Supported Expression Options

Use t as the parameter. Supported names include pi, e, sin, cos, tan, asin, acos, atan, sqrt, abs, exp, log, ln, log10, sinh, cosh, tanh, pow, min, and max.

Example Data Table

Curve Type	x(t)	y(t)	z(t)	t	Use Case
Circular helix	cos(t)	sin(t)	t	1	Motion along a spiral path
Parabolic space curve	t	t^2	t^3	2	Changing curvature analysis
Wave path	t	sin(t)	cos(t)	0.5	Vector frame checking

Formula Used

For a parametric curve r(t) = <x(t), y(t), z(t)>, the calculator estimates derivatives near the selected t value.

Velocity: r'(t). Acceleration: r''(t). Speed: |r'(t)|.

Tangent vector: T = r'(t) / |r'(t)|.

Binormal vector: B = [r'(t) × r''(t)] / |r'(t) × r''(t)|.

Normal vector: N = B × T.

Curvature: κ = |r'(t) × r''(t)| / |r'(t)|³.

Torsion: τ = [(r'(t) × r''(t)) · r'''(t)] / |r'(t) × r''(t)|².

How to Use This Calculator

Enter the x(t), y(t), and z(t) curve components.
Enter the parameter value where the frame is needed.
Set the derivative step. Start with 0.0001.
Choose decimal precision for displayed results.
Press the calculate button and review the result above the form.
Use CSV or PDF export for records and reports.

Understanding Moving Frames

A tangent normal binormal vector calculator helps you study a space curve at one chosen parameter value. The three unit vectors form the Frenet frame. This frame describes motion, bending, and twisting. It is useful in calculus, robotics, animation, road design, and physics.

What the Vectors Mean

The tangent vector points in the instant direction of travel. It comes from the first derivative of the position curve. The normal vector points toward the main turning direction. It shows where the curve bends most strongly. The binormal vector is perpendicular to both. It defines the orientation of the osculating plane.

Why Curvature Matters

Curvature measures how sharply a curve turns. A straight path has zero curvature. A tight turn has high curvature. This calculator estimates velocity and acceleration from the entered functions. It then uses the cross product to find curvature. The value depends on the curve shape and parameter speed.

Using Parametric Curves

Enter x(t), y(t), and z(t) as parametric components. Use functions like sin(t), cos(t), exp(t), sqrt(t), and log(t). Choose a parameter value. Pick a smaller derivative step for smoother functions. Use a larger step if numerical noise appears. Results may change slightly because derivatives are estimated by finite differences.

Interpreting the Output

The result table shows the position point, velocity, acceleration, speed, tangent, normal, and binormal. It also lists curvature, torsion, and related line equations. The tangent line follows the direction of movement. The normal line follows bending direction. The binormal line shows the remaining perpendicular axis. Three plane equations are also included.

Practical Notes

Always check that velocity is not zero. The tangent vector is undefined when speed is zero. The normal and binormal may also fail when the cross product is near zero. This often happens on straight segments. Use exported results for reports, assignments, or verification. The CSV file is good for spreadsheets. The PDF file is better for printed summaries.
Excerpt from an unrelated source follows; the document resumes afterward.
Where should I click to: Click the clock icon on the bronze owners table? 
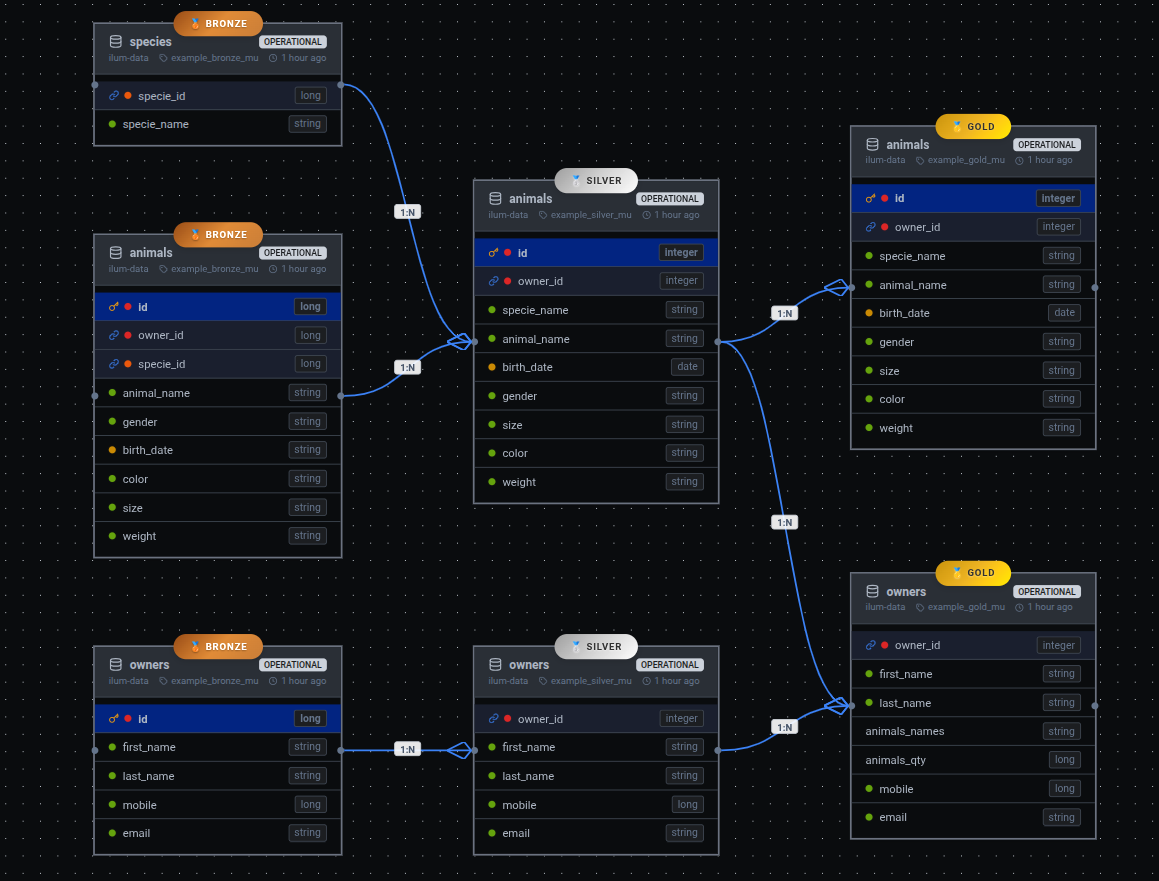point(272,680)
For best accuracy, test simple curves first. A circle should give stable tangent and normal vectors. A helix should also produce a steady binormal pattern. After that, use your own curve and compare nearby parameter values for consistency before trusting final output fully.

FAQs

What is a tangent vector?

It is a unit vector that points in the instantaneous direction of the curve. It is found by normalizing the first derivative of the position vector.

What is a normal vector?

It is a unit vector that points toward the main bending direction. In this calculator, it is computed as B × T after the binormal and tangent are known.
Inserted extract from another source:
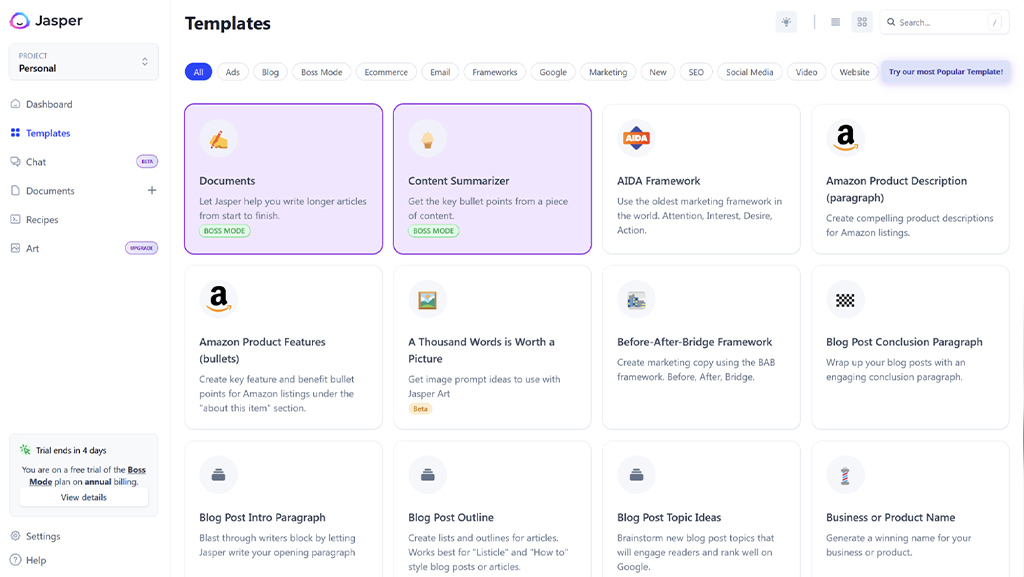Viewport: 1024px width, 577px height.
Task: Switch to list view layout
Action: click(x=835, y=22)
What is a binormal vector?

The binormal vector is perpendicular to both tangent and normal vectors. It is found from the cross product of velocity and acceleration.

Why can a result be undefined?

A vector may be undefined when speed is zero or when the cross product is almost zero. This can happen on straight or stationary parts of a curve.
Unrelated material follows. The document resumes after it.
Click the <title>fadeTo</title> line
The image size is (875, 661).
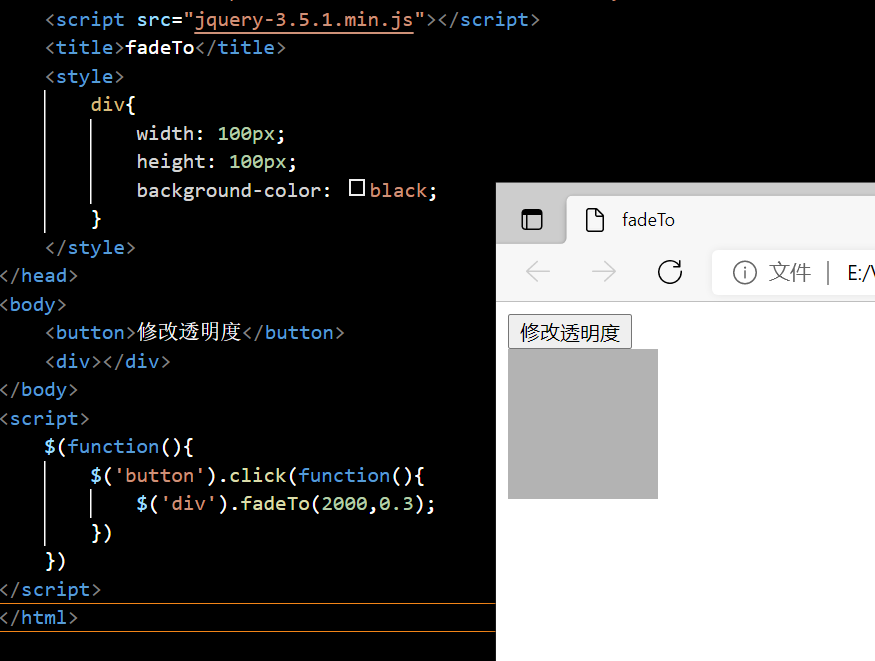click(x=163, y=46)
Which functions can I enter?

You can enter common functions such as sin, cos, tan, sqrt, exp, log, ln, pow, min, and max. Use t as the variable.

What derivative step should I use?

Start with 0.0001. Smaller values may improve smooth curves. Larger values can help when rounding noise or unstable expressions affect the output.

Does this calculator support 2D curves?

Yes. Enter zero for z(t), such as z(t) = 0. The binormal often points along the perpendicular axis for regular plane curves.

Can I export my results?

Yes. After calculation, use the CSV button for spreadsheet work. Use the PDF button for printable notes, reports, or assignment records.